* WHAT TO WORK ON *
Leave out the pictures and repeat exactly the lines from the one containing "This screenshot has height=546, width=971." through the end of the records.

* DATASET RECORDS *
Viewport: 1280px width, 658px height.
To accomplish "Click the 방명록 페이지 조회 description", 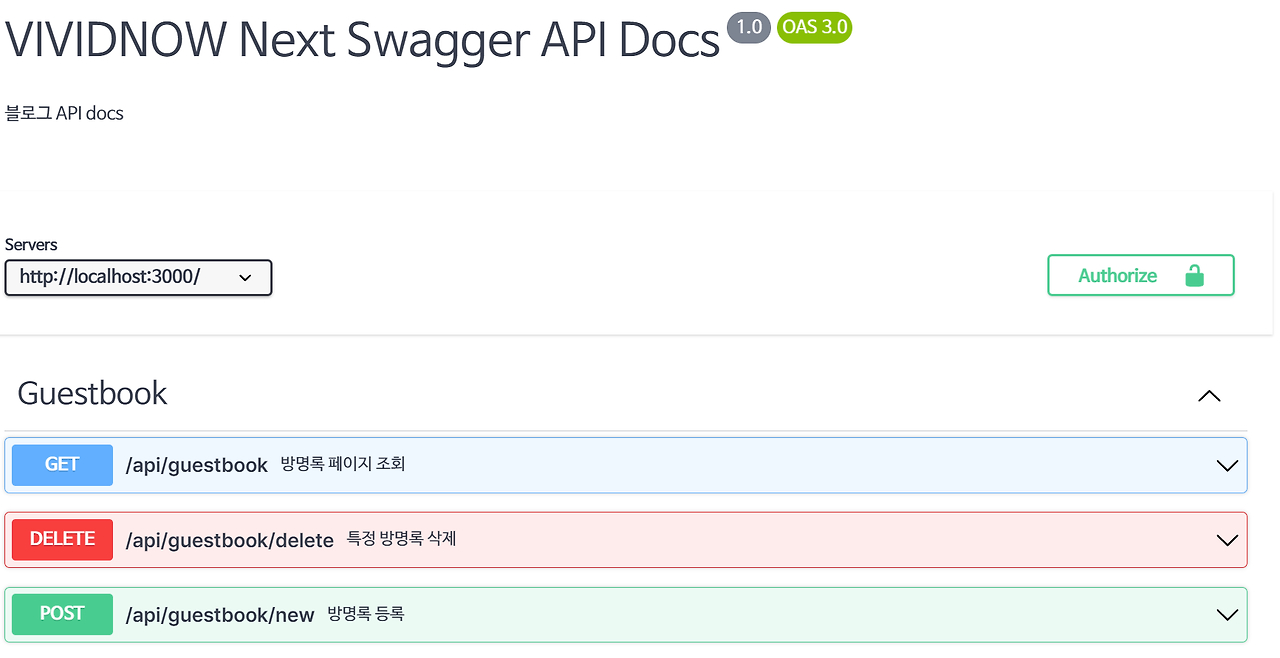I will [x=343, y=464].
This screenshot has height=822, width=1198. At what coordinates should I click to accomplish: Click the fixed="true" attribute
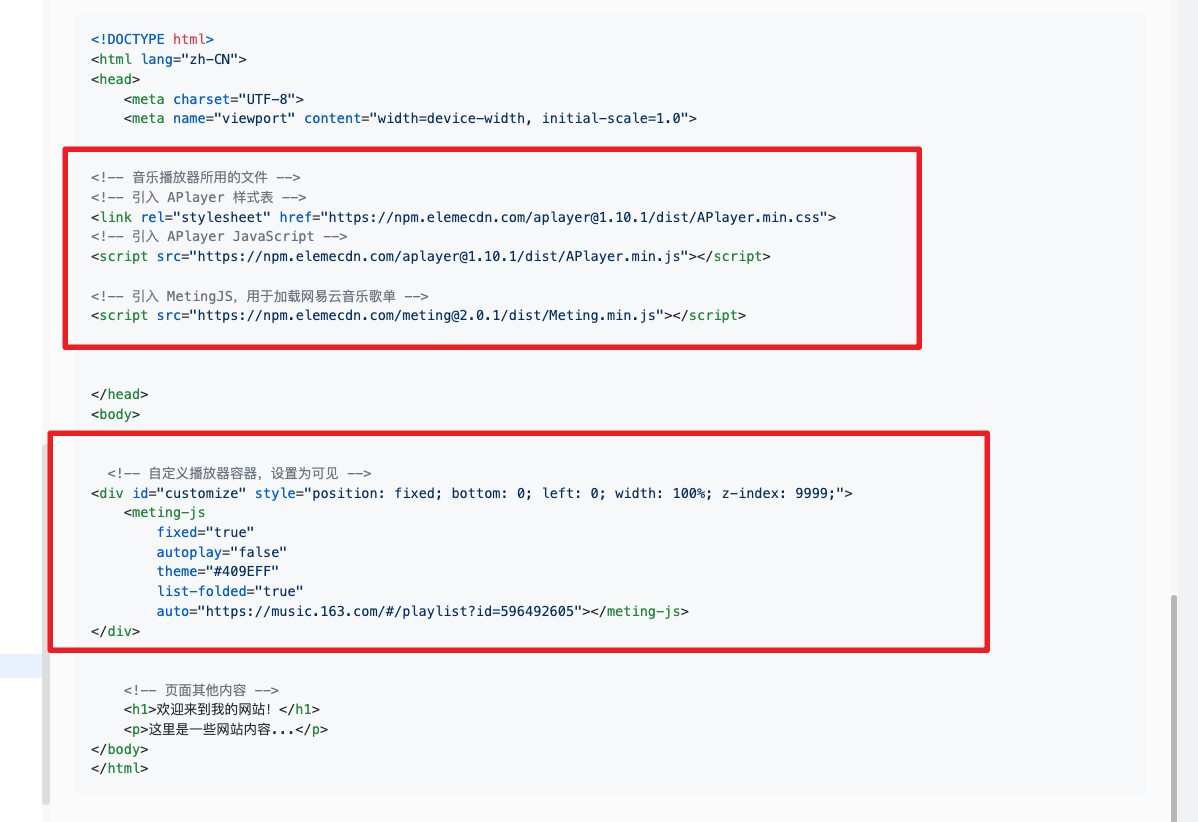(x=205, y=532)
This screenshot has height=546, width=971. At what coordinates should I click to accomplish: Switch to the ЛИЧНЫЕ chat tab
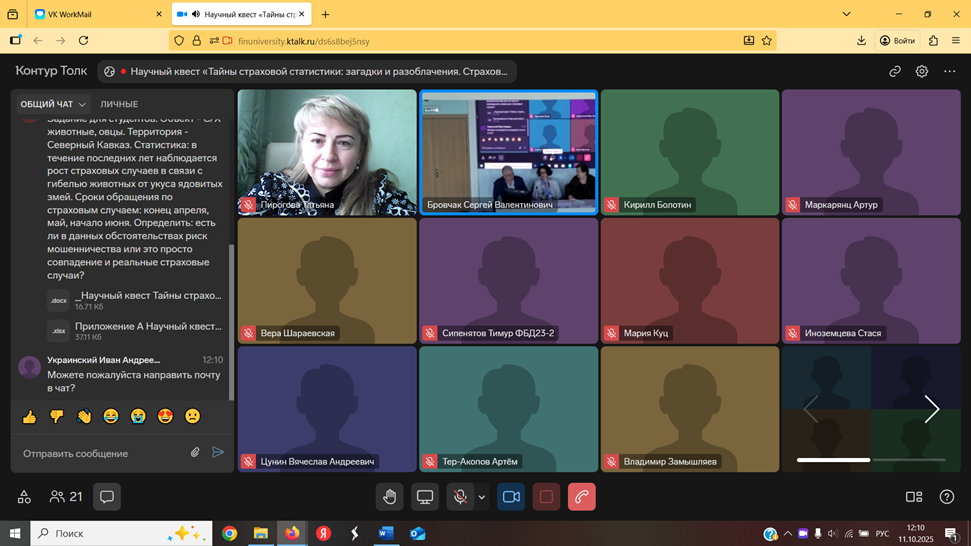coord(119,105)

* WRITTEN SOLUTION *
This screenshot has height=546, width=971. At what coordinates should I click to accomplish: Switch to the ЛИЧНЫЕ chat tab
coord(119,105)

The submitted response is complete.